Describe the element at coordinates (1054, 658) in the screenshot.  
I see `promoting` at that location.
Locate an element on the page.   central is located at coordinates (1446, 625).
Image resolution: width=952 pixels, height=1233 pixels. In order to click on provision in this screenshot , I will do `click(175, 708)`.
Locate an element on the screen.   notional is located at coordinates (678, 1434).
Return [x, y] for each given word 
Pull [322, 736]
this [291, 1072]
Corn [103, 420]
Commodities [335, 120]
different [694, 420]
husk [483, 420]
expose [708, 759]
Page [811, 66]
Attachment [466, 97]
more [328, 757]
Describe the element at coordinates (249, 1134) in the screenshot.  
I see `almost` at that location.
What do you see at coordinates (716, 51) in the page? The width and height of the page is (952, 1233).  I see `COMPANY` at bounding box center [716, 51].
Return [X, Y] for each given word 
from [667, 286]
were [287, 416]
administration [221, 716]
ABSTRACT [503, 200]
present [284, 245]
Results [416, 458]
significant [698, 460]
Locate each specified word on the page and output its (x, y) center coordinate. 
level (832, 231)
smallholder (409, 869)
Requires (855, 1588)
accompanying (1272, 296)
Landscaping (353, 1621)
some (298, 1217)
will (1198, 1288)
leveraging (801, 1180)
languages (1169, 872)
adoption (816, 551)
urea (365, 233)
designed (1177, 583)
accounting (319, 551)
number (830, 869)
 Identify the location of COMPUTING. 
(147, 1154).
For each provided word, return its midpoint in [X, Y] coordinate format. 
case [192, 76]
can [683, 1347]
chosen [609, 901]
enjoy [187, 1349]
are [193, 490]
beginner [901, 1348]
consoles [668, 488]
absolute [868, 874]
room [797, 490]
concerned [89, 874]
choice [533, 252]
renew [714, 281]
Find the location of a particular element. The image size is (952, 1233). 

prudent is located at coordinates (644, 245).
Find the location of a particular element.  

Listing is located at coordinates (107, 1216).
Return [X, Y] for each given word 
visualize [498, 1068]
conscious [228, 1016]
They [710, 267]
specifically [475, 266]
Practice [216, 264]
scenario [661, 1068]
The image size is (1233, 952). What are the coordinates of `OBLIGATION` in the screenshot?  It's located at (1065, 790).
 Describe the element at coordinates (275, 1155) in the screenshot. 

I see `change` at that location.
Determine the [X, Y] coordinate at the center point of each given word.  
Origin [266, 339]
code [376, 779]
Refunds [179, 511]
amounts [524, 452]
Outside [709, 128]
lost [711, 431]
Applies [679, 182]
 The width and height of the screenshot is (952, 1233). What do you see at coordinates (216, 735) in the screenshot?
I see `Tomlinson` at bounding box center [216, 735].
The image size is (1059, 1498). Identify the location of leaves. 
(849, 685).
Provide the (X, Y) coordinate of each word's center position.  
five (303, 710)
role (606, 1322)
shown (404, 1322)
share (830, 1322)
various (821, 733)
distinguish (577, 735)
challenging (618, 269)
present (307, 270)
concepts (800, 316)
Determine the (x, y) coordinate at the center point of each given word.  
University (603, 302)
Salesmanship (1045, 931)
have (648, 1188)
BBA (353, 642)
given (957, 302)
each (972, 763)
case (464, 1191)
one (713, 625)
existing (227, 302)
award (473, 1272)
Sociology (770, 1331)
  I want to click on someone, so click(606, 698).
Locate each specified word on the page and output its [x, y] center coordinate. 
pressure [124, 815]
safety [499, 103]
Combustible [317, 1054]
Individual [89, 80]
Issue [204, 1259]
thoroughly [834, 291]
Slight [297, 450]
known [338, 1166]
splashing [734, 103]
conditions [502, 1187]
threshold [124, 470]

(EN QUÉ CONSISTE): ¿Cuántas líneas del listado anterior contienen la palabra "Describe"? Ten en cuenta las mayúsculas y minúsculas, y responde solo con el número.

(RESPUESTA FINAL): 3